This week for the first time, Apple released data showing the gender and racial breakdown of its workforce—and it wasn’t flattering. Apple, the numbers showed, is pretty much full of white men: At America’s largest company by market capitalization, just 20 percent of its “tech” workforce (i.e. its engineers) are women.
“As CEO, I’m not satisfied with the numbers on this page,” Tim Cook, Apple’s CEO, wrote in a memo.
You might ask yourself: Why would a company go out of its way to publish a damning report about itself? No company is under any obligation reveal its gender breakdown, and here was Tim Cook, Apple’s CEO, opening the corporate kimono.
The company hasn’t answered that question, but it appears to have been prompted by a blog post written by a 26-year-old engineer at Pinterest named Tracy Chou. Chou, a Stanford grad and Bay Area native, wrote a post on Medium in October headlined “Where Are the Numbers?” It bemoaned the fact that in an industry that tracks just about everything that moves, there was no public data on the number of female engineers working in Silicon Valley. “The actual numbers I’ve seen and experienced in industry are far lower than anybody is willing to admit,” she wrote. “This means nobody is having honest conversations about the issue.”
The post struck a chord. Gender, of course, is one of Silicon Valley’s hot-button issues—along with privacy and immigration. It’s an open secret that women are seriously underrepresented in tech, which is striking not because it’s the only industry where that’s the case, but because tech holds itself up as utopian and progressive and meritocratic. The dearth of women often comes up at tech conferences and in the tech press, where and some people (mostly women) suggest ways to close that gap.
But the issue was largely amorphous and faceless until Chou’s post.
Days after it went live, tech blogs (and Jezebel) picked up the post. Chou decided to capitalize on the momentum behind it to encourage people working in Silicon Valley firms to self-report diversity numbers. She launched a GitHub for developers to contribute data, and a Google document available to the public.
“I thought I’d be lucky to get 10 or 20 companies sharing,” she told me this week via email.
So far, 174 companies have reported their gender numbers. Some companies, like Polyvore, have chosen to go public with their numbers—just like Apple did. In other cases, employees are anonymously submitting the data. Regardless, the ratios are pretty staggering: Just 15 percent of engineers in the list are women.
Apple looks like the model of gender balance next to some other tech companies. Included in the list are companies like Foursquare—where six of its 85 engineers are female, and Nextdoor, which literally has zero female engineers out of a team of 29. (Neither company has responded to our requests for comment.)
Of course, it’s not necessarily a selective hiring decision that’s causing these numbers to be so low—it’s a supply issue as well.

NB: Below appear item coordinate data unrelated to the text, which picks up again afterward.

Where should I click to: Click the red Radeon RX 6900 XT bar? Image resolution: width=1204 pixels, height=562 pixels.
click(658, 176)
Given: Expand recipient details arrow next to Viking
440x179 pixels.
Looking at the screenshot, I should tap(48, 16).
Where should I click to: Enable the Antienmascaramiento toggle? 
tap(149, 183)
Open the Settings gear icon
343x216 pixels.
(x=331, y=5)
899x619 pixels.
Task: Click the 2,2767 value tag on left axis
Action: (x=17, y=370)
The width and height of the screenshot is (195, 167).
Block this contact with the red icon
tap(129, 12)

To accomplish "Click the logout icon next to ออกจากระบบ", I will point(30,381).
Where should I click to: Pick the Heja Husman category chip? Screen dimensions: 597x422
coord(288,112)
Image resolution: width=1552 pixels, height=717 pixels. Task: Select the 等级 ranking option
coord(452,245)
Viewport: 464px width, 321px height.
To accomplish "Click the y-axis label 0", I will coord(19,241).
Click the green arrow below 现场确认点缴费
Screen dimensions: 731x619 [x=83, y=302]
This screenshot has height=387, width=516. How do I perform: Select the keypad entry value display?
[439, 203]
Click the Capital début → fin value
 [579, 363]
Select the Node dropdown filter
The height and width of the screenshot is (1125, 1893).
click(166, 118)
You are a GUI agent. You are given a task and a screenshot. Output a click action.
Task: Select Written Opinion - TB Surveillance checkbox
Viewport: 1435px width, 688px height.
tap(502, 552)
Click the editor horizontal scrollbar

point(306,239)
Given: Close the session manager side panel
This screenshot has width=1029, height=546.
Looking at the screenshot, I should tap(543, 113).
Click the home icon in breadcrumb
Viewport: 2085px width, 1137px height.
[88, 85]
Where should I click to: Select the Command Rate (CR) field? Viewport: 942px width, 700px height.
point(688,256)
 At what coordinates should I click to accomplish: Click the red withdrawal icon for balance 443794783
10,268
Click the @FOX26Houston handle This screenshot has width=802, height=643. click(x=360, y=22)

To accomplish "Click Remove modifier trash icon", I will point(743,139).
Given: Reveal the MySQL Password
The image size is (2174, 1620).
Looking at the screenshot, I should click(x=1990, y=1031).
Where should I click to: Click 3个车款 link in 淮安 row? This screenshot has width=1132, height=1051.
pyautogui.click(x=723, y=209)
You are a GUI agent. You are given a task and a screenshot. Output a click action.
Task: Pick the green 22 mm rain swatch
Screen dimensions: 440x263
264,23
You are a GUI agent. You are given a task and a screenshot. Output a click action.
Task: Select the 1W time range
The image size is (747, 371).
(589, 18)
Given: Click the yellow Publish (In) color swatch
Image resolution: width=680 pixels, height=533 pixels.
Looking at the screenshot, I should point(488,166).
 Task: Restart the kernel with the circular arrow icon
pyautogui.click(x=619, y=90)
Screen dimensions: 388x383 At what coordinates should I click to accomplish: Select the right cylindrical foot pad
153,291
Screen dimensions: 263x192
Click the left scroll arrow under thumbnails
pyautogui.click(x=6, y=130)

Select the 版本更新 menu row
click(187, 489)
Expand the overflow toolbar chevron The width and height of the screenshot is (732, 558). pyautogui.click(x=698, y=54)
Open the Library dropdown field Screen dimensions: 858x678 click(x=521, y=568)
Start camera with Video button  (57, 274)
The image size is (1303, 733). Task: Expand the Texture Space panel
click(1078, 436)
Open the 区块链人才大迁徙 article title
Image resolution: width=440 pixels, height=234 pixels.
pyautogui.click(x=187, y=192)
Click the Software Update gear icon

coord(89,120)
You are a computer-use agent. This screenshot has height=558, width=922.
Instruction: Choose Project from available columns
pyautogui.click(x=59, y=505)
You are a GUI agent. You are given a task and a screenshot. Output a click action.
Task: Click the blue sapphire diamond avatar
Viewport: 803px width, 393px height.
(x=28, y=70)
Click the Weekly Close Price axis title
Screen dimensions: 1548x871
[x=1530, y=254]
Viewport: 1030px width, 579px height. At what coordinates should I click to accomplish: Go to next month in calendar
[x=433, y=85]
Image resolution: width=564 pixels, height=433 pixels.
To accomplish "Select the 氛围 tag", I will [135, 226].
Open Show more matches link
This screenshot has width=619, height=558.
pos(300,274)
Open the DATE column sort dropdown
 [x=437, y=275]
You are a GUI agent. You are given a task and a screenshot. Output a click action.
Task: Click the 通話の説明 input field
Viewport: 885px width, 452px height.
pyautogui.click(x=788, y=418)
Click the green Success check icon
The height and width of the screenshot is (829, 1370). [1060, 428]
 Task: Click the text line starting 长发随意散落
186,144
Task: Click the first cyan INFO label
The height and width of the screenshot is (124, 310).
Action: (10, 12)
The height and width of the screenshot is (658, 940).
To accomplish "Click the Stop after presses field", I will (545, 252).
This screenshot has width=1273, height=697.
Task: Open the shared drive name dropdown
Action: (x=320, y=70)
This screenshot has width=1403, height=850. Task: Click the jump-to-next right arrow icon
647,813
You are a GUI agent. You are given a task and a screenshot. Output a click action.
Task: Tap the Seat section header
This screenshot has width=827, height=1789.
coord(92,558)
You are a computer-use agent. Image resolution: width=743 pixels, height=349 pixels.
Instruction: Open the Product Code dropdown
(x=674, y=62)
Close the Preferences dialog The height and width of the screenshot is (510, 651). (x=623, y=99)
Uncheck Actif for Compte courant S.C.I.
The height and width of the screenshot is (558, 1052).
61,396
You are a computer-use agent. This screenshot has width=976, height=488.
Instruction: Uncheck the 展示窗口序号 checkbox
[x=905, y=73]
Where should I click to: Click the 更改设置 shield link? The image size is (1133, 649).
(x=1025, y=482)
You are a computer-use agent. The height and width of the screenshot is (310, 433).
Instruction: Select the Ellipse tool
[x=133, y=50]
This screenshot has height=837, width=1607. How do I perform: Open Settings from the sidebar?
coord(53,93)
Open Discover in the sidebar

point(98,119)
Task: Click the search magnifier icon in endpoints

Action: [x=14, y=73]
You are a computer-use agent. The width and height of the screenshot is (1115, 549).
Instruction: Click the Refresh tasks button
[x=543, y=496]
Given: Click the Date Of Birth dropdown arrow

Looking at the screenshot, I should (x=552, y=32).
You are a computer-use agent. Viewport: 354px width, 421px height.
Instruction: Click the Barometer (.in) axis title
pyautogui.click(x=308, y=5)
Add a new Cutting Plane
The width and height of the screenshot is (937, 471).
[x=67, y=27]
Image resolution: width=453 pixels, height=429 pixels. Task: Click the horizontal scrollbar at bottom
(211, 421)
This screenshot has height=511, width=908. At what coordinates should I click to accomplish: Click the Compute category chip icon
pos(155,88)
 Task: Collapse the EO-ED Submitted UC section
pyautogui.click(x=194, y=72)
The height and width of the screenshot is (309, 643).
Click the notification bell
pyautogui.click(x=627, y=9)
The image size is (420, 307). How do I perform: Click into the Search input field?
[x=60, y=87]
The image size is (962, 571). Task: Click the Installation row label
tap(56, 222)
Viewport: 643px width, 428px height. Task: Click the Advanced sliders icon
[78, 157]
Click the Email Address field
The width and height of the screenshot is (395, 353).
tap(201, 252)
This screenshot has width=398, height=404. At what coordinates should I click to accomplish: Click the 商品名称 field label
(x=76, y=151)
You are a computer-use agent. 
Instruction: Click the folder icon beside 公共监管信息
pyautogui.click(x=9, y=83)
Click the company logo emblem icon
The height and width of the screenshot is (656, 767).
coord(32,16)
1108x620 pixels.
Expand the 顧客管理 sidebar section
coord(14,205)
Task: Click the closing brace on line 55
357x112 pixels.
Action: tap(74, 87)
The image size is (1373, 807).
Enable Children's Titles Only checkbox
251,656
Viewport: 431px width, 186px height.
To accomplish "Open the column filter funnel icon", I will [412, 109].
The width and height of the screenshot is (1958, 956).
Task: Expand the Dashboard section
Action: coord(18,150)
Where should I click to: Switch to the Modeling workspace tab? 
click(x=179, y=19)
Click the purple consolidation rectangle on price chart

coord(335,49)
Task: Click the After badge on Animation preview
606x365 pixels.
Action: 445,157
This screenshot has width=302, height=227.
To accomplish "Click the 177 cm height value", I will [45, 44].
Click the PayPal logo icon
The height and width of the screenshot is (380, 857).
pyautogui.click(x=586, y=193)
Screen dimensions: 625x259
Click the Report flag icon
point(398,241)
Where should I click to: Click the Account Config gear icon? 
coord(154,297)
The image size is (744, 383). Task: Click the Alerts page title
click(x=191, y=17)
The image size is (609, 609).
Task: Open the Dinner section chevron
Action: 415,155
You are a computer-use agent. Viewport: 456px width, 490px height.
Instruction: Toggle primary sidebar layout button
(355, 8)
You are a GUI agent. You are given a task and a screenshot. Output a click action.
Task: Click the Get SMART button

While the days of the all-male engineering class are long-gone, women are certainly underrepresented in earning STEM (science, tech, engineering, mathematics) degrees.
Chou, of course, knows this. “There is a very leaky pipeline,” she says. “Not enough girls and people of color are studying fields that lead into software professions.” Plus, she says, there is more attrition throughout people’s careers, “with women and minorities being much more likely to leave the field.”
Ultimately, sharing the numbers is a good step, but it’s just the first. “The next part will be much harder, and it will take time,” she says. “Now that we have a benchmark, we can move forward and share successful tactics with one another. It’s not about short-term, one-off solutions, and it’s not just about getting people through the door. Diversity needs to be baked into the culture, and it needs to come from the top down. Retention needs to be just as big of a priority. What needs to happen next: a focus on diversity of experiences, promotion process, culture.”